▶ **Task instructions**
1 - In the announcement on the proposed distribution of Keppel REIT Units, how many Keppel REIT Units would a Shareholder holding 2,000 Shares on the Books Closure Date receive?
2 - Continue the announcement on the proposed distribution of Keppel REIT Units after its last line, writing the section that follows the heading on financial effects.

▶ **Document section**
::::
4.4 As at the date of this Announcement, the issued share capital of the Company comprises
1,797,820,404 Shares. For illustrative purposes, assuming that (a) all of the outstanding options granted pursuant to the KCL Option Scheme are exercised and (b) all awards released under KCL Restricted Share Plan and KCL Performance Share Plan (which are due for vesting) are vested prior to the Books Closure Date, the issued share capital of the Company as at Books Closure Date will comprise approximately 1,833,028,104 Shares and up to 366,606,000 Keppel REIT Units will be distributed pursuant to the Proposed Distribution. On this basis, a Shareholder who holds:
4.4.1 1,000 Shares on the Books Closure Date would receive 200 Keppel REIT Units; and
4.4.2 2,000 Shares on the Books Closure Date would receive 400 Keppel REIT Units.
4.5 Shareholders who received odd lots of Keppel REIT Units pursuant to the Proposed Distribution and who wish to trade such odd lots on the Singapore Exchange Securities Trading Limited ("SGX-ST") should note that an application will be made to the SGX-ST to set up a temporary counter for the trading of Keppel REIT Units in board lots of 100 Keppel REIT Units for a period of one calendar month from the date that the Keppel REIT Units are credited to the Securities Accounts of such Shareholders. Further details of the application will be set out in the Circular (as defined in paragraph 8.1 below)

5. Financial Effects of the Proposed Distribution.
::::
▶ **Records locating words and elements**
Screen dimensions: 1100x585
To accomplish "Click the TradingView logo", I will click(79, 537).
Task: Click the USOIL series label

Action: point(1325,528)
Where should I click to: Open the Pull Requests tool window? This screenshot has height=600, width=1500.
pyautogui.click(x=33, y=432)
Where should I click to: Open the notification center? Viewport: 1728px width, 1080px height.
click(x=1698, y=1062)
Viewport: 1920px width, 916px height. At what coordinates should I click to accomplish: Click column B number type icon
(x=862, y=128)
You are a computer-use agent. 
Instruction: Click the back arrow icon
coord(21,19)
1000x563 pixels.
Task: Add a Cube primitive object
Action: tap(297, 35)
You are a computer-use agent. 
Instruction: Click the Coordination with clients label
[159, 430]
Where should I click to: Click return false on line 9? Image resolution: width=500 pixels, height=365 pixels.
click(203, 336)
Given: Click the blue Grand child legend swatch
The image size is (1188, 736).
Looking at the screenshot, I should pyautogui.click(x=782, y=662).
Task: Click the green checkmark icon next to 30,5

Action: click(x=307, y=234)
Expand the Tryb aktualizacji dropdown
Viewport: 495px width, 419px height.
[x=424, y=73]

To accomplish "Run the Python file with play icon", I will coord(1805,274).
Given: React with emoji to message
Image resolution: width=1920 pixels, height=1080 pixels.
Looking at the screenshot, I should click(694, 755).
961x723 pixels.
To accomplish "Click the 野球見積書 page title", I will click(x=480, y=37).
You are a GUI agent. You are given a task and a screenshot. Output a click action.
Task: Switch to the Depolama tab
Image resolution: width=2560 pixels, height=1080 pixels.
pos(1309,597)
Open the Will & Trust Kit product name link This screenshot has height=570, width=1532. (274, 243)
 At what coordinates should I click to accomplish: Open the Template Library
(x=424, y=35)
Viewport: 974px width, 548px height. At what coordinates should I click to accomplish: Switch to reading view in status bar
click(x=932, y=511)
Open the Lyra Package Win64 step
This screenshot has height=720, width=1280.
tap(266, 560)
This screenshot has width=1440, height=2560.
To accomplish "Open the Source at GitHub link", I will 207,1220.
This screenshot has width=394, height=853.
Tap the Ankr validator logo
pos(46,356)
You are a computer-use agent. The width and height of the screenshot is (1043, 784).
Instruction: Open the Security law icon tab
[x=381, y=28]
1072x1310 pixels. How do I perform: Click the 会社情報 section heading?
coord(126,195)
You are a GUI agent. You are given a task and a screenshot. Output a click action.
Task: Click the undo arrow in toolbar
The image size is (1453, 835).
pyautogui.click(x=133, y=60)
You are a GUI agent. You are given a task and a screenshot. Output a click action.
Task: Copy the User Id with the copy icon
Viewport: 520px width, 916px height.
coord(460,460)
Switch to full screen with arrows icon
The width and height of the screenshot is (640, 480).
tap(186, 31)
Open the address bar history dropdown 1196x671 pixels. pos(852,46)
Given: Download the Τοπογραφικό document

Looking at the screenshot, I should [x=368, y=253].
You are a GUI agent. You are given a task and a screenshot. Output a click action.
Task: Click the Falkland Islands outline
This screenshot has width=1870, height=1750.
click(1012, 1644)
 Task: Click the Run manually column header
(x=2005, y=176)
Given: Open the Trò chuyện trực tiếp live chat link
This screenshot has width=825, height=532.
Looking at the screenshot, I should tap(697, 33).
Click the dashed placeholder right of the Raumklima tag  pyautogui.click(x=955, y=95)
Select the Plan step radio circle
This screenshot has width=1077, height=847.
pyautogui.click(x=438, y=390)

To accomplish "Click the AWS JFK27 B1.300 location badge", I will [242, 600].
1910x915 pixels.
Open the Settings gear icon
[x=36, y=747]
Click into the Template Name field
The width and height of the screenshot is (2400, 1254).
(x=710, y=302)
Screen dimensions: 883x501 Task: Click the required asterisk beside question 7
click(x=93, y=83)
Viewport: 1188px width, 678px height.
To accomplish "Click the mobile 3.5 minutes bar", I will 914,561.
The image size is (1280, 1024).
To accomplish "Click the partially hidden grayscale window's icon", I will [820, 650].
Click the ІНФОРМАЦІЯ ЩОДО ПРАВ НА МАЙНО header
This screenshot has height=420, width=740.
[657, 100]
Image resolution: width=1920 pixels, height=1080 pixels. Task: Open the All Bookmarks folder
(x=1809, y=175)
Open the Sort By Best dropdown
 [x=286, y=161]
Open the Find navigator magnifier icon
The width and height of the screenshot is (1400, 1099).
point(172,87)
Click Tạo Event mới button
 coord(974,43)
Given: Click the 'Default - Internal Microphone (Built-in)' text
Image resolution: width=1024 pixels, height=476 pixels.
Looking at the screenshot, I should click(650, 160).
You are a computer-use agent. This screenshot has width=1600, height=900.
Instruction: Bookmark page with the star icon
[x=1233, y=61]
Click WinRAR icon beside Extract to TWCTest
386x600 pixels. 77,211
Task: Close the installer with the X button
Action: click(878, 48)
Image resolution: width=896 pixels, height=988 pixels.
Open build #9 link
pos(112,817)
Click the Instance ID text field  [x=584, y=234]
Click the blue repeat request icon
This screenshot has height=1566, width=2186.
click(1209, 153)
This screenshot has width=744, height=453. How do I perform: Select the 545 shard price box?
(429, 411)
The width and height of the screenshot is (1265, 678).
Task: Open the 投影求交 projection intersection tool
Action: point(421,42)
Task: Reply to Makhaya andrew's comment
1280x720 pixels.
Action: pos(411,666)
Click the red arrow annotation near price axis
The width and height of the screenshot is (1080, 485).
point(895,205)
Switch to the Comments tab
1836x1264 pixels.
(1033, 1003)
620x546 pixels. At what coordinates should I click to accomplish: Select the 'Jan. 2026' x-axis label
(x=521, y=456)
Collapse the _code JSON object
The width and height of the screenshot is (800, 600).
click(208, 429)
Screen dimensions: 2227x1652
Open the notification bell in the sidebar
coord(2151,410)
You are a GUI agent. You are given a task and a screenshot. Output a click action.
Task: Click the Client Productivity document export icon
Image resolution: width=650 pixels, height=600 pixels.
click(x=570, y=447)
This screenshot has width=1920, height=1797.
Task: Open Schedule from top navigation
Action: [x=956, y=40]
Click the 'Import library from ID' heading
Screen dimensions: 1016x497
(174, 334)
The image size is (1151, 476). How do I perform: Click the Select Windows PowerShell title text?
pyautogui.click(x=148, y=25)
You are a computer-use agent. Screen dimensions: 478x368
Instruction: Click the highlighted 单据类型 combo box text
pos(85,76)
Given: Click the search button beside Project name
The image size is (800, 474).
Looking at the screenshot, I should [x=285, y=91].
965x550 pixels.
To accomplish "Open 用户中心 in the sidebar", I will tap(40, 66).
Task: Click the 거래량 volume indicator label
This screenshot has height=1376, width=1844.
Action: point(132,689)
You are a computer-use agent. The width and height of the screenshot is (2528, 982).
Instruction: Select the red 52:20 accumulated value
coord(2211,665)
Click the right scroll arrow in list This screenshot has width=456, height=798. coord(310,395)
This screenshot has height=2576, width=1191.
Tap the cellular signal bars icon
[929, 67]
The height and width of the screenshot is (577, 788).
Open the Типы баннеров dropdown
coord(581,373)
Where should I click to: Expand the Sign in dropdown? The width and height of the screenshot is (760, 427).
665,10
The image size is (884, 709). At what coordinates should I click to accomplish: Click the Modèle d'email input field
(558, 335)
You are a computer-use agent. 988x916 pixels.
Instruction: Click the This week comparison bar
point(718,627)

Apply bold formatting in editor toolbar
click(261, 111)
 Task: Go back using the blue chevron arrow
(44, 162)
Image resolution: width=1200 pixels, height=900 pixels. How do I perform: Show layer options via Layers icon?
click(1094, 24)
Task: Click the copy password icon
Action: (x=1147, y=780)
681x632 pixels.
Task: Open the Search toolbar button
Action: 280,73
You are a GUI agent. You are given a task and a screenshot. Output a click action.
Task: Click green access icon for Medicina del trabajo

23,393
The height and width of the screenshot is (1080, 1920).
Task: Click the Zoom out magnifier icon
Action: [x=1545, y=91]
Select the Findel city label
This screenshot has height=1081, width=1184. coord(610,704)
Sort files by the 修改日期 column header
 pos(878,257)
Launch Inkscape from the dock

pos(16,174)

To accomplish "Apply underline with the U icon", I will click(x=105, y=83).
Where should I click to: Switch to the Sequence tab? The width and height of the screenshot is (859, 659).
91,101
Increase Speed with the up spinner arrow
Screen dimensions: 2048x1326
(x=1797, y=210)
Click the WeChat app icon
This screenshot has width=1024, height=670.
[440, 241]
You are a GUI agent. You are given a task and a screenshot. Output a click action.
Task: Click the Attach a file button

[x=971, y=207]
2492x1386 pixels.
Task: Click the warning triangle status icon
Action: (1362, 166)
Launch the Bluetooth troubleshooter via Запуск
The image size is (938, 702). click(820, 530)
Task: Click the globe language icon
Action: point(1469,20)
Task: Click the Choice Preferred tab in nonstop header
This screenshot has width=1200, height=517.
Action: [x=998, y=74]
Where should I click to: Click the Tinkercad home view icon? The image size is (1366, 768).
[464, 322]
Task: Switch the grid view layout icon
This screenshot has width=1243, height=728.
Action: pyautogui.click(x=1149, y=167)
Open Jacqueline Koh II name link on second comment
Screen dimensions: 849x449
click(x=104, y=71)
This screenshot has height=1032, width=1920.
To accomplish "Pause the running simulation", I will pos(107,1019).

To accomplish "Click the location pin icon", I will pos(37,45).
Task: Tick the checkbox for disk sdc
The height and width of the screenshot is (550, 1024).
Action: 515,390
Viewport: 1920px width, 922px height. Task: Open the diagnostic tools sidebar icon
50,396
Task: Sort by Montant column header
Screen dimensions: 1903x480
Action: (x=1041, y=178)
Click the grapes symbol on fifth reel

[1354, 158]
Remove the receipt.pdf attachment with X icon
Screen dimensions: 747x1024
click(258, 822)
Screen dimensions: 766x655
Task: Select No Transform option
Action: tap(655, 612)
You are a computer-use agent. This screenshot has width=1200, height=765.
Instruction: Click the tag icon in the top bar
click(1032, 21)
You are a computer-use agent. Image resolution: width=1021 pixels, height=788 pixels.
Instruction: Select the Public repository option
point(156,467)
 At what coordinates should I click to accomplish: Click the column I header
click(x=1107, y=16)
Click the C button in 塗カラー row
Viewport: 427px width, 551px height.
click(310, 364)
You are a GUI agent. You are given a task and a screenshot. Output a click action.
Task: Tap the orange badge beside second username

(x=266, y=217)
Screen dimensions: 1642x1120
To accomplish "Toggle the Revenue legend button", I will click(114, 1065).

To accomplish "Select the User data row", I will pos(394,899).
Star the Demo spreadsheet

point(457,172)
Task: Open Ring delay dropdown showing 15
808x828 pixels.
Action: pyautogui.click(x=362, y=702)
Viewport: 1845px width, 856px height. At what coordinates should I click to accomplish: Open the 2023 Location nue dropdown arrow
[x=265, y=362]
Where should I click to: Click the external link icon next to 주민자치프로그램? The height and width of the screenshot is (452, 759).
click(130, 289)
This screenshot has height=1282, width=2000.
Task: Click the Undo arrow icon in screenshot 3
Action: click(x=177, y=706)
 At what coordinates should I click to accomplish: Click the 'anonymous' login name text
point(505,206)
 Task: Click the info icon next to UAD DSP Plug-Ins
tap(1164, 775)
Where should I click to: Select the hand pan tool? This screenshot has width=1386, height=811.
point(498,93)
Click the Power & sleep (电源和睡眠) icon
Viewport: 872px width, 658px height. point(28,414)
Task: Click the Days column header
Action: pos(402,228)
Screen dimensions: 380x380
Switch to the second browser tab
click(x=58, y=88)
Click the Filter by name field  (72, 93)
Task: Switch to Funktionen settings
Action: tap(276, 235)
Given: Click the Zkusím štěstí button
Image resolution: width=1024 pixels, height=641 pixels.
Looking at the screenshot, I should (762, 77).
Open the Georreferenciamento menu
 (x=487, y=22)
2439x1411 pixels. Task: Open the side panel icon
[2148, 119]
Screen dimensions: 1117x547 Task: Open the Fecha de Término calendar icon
::::
▶ **Results of the exercise**
1 - 400 Keppel REIT Units.

2 -
For purposes of illustration, the financial effects of the Proposed Distribution on the return on equity ("ROE"), net tangible assets per share ("NTA per Share"), earnings per share ("EPS") and net debt ratio ("Net Debt Ratio") of the Group are set out below and have been computed using the latest announced unaudited consolidated financial statements of the Group for the financial year ended 31 December 2012 on the basis that:
(a) the NTA per Share and Net Debt Ratio as at 31 December 2012 have been prepared on a pro forma basis as if the Proposed Distribution had been completed on 31
December 2012, being the date to which the latest announced unaudited full year
accounts of the Group were made up;
(b) the ROE and EPS have been prepared on a pro forma basis as if the Proposed Distribution had been completed on 1 January 2012, being the start of the latest announced unaudited consolidated financial statements of the Group; and
5.1.1 ROE

Unaudited

FY 2012

Before Distribution

Pro forma

After Distribution

Net Profit(1)(S$'000)

2,237,299

2,192,252

Average shareholders' funds(1) (S$'000)

8,472,664

7,999,325

Return on equity (%)

26.4%

27.4%

Note:

(1) For the purposes of this calculation, "Net Profit" means profit after tax and non-controlling interest and "Average shareholders' funds" means the average of the shareholders' funds at the beginning and end of the financial year.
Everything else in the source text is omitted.